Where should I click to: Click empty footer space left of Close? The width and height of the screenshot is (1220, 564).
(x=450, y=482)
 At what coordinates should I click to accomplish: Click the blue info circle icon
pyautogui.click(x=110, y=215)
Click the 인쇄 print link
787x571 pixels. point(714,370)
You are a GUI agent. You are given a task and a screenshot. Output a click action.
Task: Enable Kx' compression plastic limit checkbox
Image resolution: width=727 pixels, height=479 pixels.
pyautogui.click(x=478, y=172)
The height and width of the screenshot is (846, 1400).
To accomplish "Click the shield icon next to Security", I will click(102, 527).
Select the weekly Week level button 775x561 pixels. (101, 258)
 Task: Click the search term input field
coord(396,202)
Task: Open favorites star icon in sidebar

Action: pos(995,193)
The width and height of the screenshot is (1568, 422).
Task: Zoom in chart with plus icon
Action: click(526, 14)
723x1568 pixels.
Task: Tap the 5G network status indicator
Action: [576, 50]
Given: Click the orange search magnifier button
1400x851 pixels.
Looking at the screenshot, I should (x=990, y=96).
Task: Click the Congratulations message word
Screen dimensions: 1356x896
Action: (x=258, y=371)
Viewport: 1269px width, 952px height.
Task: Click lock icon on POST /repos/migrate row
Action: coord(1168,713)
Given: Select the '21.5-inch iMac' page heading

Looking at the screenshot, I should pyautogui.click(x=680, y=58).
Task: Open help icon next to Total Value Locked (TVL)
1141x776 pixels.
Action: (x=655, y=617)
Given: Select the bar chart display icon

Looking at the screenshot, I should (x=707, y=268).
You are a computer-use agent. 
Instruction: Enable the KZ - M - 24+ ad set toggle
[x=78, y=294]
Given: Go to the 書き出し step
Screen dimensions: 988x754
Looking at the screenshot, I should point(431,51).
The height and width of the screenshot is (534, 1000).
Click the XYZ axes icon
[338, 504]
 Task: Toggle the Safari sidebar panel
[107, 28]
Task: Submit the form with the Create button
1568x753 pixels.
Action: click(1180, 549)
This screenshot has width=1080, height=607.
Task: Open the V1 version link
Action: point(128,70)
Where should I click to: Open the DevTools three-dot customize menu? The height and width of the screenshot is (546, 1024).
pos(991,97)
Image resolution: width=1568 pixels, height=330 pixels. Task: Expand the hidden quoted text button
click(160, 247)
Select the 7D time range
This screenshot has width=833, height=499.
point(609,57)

* * * * *

Aim of the exercise — The data above should be output exactly, with each line intact.

Answer below —
Where should I click to: Click empty footer space left of Close? The width and height of the screenshot is (1220, 564).
(x=450, y=482)
 At what coordinates should I click to accomplish: Click the blue info circle icon
pyautogui.click(x=110, y=215)
Click the 인쇄 print link
787x571 pixels. point(714,370)
You are a GUI agent. You are given a task and a screenshot. Output a click action.
Task: Enable Kx' compression plastic limit checkbox
Image resolution: width=727 pixels, height=479 pixels.
pyautogui.click(x=478, y=172)
The height and width of the screenshot is (846, 1400).
To accomplish "Click the shield icon next to Security", I will click(102, 527).
Select the weekly Week level button 775x561 pixels. (101, 258)
 Task: Click the search term input field
coord(396,202)
Task: Open favorites star icon in sidebar

Action: pos(995,193)
The width and height of the screenshot is (1568, 422).
Task: Zoom in chart with plus icon
Action: click(526, 14)
723x1568 pixels.
Task: Tap the 5G network status indicator
Action: [576, 50]
Given: Click the orange search magnifier button
1400x851 pixels.
Looking at the screenshot, I should (x=990, y=96).
Task: Click the Congratulations message word
Screen dimensions: 1356x896
Action: (x=258, y=371)
Viewport: 1269px width, 952px height.
Task: Click lock icon on POST /repos/migrate row
Action: coord(1168,713)
Given: Select the '21.5-inch iMac' page heading

Looking at the screenshot, I should pyautogui.click(x=680, y=58).
Task: Open help icon next to Total Value Locked (TVL)
1141x776 pixels.
Action: (x=655, y=617)
Given: Select the bar chart display icon

Looking at the screenshot, I should (x=707, y=268).
You are a computer-use agent. 
Instruction: Enable the KZ - M - 24+ ad set toggle
[x=78, y=294]
Given: Go to the 書き出し step
Screen dimensions: 988x754
Looking at the screenshot, I should point(431,51).
The height and width of the screenshot is (534, 1000).
Click the XYZ axes icon
[338, 504]
 Task: Toggle the Safari sidebar panel
[107, 28]
Task: Submit the form with the Create button
1568x753 pixels.
Action: click(1180, 549)
This screenshot has width=1080, height=607.
Task: Open the V1 version link
Action: point(128,70)
Where should I click to: Open the DevTools three-dot customize menu? The height and width of the screenshot is (546, 1024).
pos(991,97)
Image resolution: width=1568 pixels, height=330 pixels. Task: Expand the hidden quoted text button
click(160, 247)
Select the 7D time range
This screenshot has width=833, height=499.
point(609,57)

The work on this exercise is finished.